Data for the task:
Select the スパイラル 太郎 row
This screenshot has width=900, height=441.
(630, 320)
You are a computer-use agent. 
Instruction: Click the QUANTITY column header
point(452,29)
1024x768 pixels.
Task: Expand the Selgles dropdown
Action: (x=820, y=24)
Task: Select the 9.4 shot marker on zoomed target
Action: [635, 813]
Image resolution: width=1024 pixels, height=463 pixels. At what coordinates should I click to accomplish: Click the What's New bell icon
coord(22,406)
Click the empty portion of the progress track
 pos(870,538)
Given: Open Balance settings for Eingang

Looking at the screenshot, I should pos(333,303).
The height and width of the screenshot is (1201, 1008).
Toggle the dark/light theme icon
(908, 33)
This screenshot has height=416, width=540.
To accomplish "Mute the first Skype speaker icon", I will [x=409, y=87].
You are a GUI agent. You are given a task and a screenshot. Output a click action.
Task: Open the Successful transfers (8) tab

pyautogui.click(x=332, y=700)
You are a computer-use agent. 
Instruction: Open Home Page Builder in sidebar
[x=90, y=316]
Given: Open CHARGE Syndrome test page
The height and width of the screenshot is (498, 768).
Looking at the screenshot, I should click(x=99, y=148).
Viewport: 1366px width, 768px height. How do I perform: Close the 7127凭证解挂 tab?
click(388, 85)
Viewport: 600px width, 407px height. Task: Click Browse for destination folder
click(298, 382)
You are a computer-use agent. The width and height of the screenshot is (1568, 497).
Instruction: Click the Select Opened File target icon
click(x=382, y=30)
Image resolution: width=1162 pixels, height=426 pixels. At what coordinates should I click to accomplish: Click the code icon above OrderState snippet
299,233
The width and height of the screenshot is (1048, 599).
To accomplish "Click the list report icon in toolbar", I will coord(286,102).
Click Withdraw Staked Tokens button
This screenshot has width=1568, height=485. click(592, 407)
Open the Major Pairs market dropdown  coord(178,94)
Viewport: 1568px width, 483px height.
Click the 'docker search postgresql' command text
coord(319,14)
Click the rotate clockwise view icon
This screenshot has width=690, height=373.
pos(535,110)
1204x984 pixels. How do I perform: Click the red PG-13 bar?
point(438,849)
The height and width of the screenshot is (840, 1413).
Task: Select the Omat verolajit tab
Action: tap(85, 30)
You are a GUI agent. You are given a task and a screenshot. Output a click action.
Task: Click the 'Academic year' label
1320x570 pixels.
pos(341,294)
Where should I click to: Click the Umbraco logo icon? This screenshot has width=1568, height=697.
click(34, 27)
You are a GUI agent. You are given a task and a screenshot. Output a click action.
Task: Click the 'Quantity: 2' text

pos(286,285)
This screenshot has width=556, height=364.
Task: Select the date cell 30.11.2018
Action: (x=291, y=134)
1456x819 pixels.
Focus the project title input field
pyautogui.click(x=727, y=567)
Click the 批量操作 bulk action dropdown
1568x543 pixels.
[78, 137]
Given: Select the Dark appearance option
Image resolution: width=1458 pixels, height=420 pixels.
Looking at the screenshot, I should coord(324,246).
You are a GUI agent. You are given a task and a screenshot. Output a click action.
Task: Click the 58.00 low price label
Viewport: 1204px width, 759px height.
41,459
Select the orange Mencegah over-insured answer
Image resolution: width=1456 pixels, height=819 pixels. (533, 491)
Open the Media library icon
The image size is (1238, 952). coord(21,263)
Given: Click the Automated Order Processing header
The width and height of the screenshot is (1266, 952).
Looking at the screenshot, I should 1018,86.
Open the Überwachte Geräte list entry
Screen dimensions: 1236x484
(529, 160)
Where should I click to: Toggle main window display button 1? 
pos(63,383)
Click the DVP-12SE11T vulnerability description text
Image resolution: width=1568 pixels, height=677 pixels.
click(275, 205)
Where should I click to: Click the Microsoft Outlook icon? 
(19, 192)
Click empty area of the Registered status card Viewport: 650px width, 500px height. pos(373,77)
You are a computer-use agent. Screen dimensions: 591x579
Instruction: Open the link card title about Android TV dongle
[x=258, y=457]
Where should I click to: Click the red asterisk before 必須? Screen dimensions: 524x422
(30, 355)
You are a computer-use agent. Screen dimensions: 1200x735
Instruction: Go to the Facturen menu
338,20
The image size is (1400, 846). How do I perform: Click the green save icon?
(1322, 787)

Exercise objective: Only the lines from the start of the data to the line holding "This screenshot has height=416, width=540." are wanted; return them exactly, both ends included.

Output below:
Select the スパイラル 太郎 row
This screenshot has width=900, height=441.
(630, 320)
You are a computer-use agent. 
Instruction: Click the QUANTITY column header
point(452,29)
1024x768 pixels.
Task: Expand the Selgles dropdown
Action: (x=820, y=24)
Task: Select the 9.4 shot marker on zoomed target
Action: [635, 813]
Image resolution: width=1024 pixels, height=463 pixels. At what coordinates should I click to accomplish: Click the What's New bell icon
coord(22,406)
Click the empty portion of the progress track
 pos(870,538)
Given: Open Balance settings for Eingang

Looking at the screenshot, I should pos(333,303).
The height and width of the screenshot is (1201, 1008).
Toggle the dark/light theme icon
(908, 33)
This screenshot has height=416, width=540.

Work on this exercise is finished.